Audley explains: “Most platforms [offer] features and a tiny amount of shorts, and we’re the inverse: the vast majority are short films with just a couple features thrown in.” One of these features, which will be available on the freshly launched NoBudge2 platform, is Ham on Rye, a Factory 25 film from director Tyler Taormina.
The paid component opens a few different doors for NoBudge, which Audley originally founded in 2011 as a free platform for emerging voices in independent film. He can now work with distributors like Matt Grady of Factory 25 to program these shortened feature runs, and he can also help support micro-budget short filmmakers financially:
Sixty percent of the profits from NoBudge2 Audley says, will go straight to the programmed moviemakers.

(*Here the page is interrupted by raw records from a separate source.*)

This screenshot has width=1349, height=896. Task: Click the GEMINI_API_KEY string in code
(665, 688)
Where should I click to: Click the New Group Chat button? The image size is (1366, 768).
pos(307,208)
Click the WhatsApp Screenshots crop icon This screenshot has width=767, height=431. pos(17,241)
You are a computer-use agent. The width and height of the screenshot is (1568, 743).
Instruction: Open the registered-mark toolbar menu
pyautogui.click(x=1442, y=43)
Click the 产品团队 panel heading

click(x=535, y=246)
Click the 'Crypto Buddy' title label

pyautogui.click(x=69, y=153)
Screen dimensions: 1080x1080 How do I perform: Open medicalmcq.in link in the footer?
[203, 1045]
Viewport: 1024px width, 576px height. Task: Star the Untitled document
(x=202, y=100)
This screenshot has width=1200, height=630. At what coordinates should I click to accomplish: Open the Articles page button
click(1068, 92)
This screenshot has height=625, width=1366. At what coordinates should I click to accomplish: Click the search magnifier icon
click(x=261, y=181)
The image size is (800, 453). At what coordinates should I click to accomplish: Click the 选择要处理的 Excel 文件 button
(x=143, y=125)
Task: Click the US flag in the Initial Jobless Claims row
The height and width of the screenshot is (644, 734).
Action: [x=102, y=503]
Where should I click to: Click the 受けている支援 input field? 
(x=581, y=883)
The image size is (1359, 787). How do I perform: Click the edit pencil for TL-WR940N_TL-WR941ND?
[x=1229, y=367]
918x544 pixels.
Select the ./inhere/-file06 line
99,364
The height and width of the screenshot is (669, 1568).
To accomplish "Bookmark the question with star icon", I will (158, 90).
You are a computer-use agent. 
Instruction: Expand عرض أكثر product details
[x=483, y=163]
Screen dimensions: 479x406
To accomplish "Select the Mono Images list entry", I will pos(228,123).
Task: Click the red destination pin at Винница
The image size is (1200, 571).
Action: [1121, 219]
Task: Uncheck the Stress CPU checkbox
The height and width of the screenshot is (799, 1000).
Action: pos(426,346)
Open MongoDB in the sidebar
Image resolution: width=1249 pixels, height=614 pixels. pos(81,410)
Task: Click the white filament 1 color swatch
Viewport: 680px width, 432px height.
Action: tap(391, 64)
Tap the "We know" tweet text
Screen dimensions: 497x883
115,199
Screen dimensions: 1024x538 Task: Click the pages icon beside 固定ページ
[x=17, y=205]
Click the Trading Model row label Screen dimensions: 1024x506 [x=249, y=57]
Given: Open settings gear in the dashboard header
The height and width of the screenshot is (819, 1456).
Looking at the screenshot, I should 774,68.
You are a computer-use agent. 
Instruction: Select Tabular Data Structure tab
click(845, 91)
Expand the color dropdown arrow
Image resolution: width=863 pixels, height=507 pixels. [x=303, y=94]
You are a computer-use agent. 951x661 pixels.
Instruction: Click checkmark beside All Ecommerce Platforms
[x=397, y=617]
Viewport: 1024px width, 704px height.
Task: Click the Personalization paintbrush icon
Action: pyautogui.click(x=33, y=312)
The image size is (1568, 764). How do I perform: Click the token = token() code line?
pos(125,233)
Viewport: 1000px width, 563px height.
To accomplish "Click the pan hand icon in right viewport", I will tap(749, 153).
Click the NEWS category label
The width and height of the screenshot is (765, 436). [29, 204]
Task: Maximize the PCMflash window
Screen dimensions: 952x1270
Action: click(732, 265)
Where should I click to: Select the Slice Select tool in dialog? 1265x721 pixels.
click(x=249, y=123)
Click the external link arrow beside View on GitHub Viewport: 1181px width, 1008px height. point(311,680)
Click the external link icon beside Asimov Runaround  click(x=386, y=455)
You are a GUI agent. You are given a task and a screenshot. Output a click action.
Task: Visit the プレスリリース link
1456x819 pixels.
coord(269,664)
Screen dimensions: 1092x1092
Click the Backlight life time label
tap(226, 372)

“I don’t have illusions that NoBudge is going to make filmmakers a living all of a sudden,” he says. But he adds: “Symbolically, to give filmmakers the majority of the money is the spirit of NoBudge.”
As a moviemaker himself — acting in films like Christmas, Again and Bad Fever, and co-writing/co-directing features like Strawberry Mansion, which premiered at Sundance 2021 — he has firsthand experience with how the financials often work in the movie business.
“I’ve been making movies for a long time, and I’ve rarely ever made any money off of them. It’s a dreary picture for any filmmaker, in terms of finances — most of the money never finds their way to the filmmakers themselves,” he says.
NoBudge2 is available for $5.99 a month or $54.99 for a year, and Apple TV, Roku, and Amazon Fire TV, among others, all offer the service. Audley developed the app during the pandemic with the same team that put together the Criterion Channel app, so subscribers can expect a certain level of polish and thoughtful curation when browsing these microbudget shorts on their televisions.
Getting NoBudge films to televisions was important in Audley’s quest to break down the barriers surrounding the medium.
“It’s all been building to this” he explains. Audley sees the app as a way for audiences to sit down and consciously screen a short film in the same way they would a feature.
“The idea is that they’ll become more viable as a form that is to be reckoned with, not out of obligation to support your friends. It’s exciting to watch short films made by young filmmakers. It doesn’t have to be confined to a computer or in between other things that you’re doing. It could be the thing that you do when you sit down to watch TV.”
Over the past decade of curating shorts on the free NoBudge site, Audley has helped correct certain “negative connotations” associated with the medium.
“The two things the typical person thinks of with short films are Oscar shorts, and then secondly a film festival shorts program,” he says. To Audley, Oscar shorts are the “slickest, most gimmicky version of short films,” and he believes that by lumping “eight or 10 other shorts” together in a festival shorts block, “they have the tendency to bleed together” and “run long.”
Audley says he fell in love with shorts in part because they “can do different things than features can.” For one, the barrier for shooting a short is lower. And so the medium inherently attracts those who “have a lot to say, a lot of vision, a lot of interesting ways to frame a structure, narrative or character development, but don’t have the resources to make a feature.”
To prevent newcomers from getting overwhelmed with where to start with the NoBudge catalog, Audley has curated Starter Packs, and there are three live on the platform as of its launch.
In Starter Pack #1, Audley points to the shorts “Dominant Species” and “Hannahs” as two personal favorites. He describes Joseph Sackett’s “Dominant Species” as a “striking satire with beautiful visuals and this great combination of darkly funny material and powerful commentary about masculinity.” “Hannahs,” meanwhile, is a “wonderful character study on loneliness and affection.”
“I love movies that strike strange balances,” he explains.